In a large ad for Crazy Days you are reminded of all that will be happening in the Sixth Ward including a dance, food stands, and a beer stand. The following Sixth Ward businesses sponsored the ad: Electric Wiring and Supply, Brown Motors, Becker Baits, Auto Stop, Grunty’s Bar, Semling Menke Co, James Koebe Contract, Plawman’s Playhouse, Daul’s Barber Shop, the Drapery Den, Bob’s Monkey Business, WISCO Security, Merrill Iron and Steel, Park City Liquor, KB Body Shop, Milwaukee Lead, Schulz Wrecking, Baumgart Waste, Wilde’s Oil, Stockely USA, Bill and Nona’s Sixth Ward Floral, Storm Oil, Metal Industries, Merrill Millwork, Harold and Marge’s Bar, Wausau Lumber Sales, Woodcraft Finishes, and the Sixth Ward Business Association.
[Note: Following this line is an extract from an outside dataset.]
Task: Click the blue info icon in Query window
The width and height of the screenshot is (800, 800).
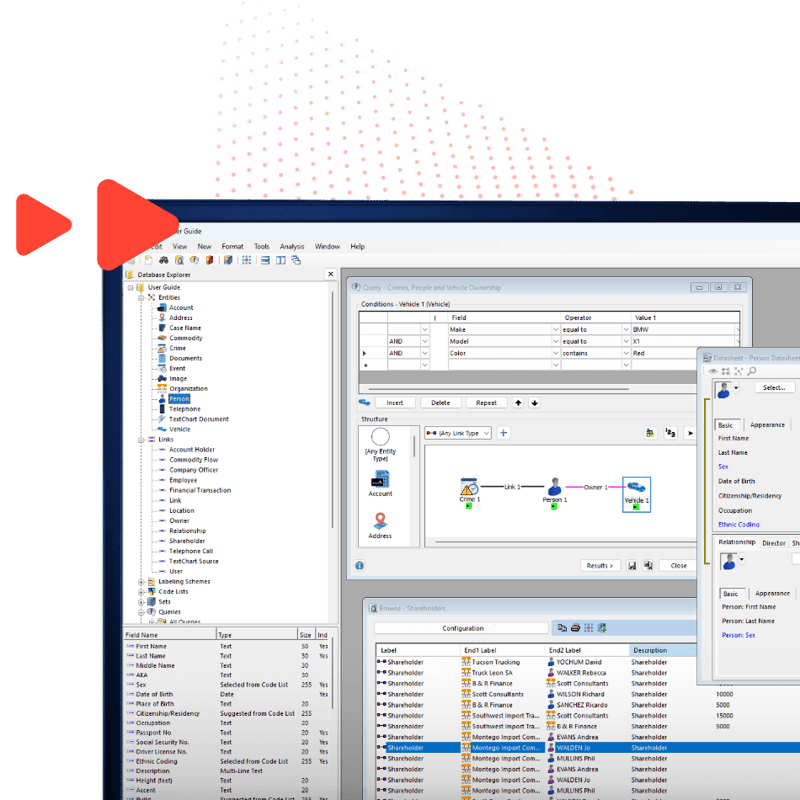Action: [x=358, y=566]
The new River Rat statue which stood outside of the library is now laying severely damaged at the city garage after vandalism last Wednesday. The statute was a gift from the city and the Historical Society in commemoration of Jenny’s and Merrill’s sesquicentennial. According to Officer Don Seubert’s report it appears someone rocked the statute back and forth to break it off its mount. Officer Hank Caylor reported just before publication that the list of suspects is very short.
International Paper is offering anyone who will take it the Ward Paper Mill dam for free and $200,000 cash, but what the company isn’t offering has the city more concerned. The company offered the dam to any government or citizens’ group who wishes to maintain the dam but refuses to give up the previous engineering studies and claims they have no reliable information on the costs of upgrading the dam to meet the DNR requirements, oh and one more thing, the new owner has to also take possession of the company’s 120-acre sludge landfill in the Town of Merrill. After a meeting between city, county, DNR, and lake association members Merrill Mayor Michael Caylor reported the only encouraging news is the DNR may match the IP money with their own $200,000, but everyone agreed the costs to maintain the dam are uncertain. The DNR has made it clear a retaining wall must be repaired soon and lift gates must all be replaced by 2006.
City officials are not happy with the current state of the city’s finances, but at last week’s city council meeting the aldermen kept spending money. The week prior, the city’s personnel and finance committee heard from the auditors who reported that the city had less than $600,000 in cash on hand, down from $3.3 million four years ago, and they are in danger of losing their bond rating which will affect future borrowing. But that the council approved spending money on patrol bikes for the police department and re-classifying five city employees and creating a new position for another employee. Finance Director Bruce Redlin chastised the council saying expenditures like this should be budgeted for and not taken from the dwindling general fund; Redlin turned down the approved step increases the council gave him Tuesday which will result in his forfeiting $3,400 in pay over two years saying the increases are contrary to the austerity needed by the city to gradually restore its general fund.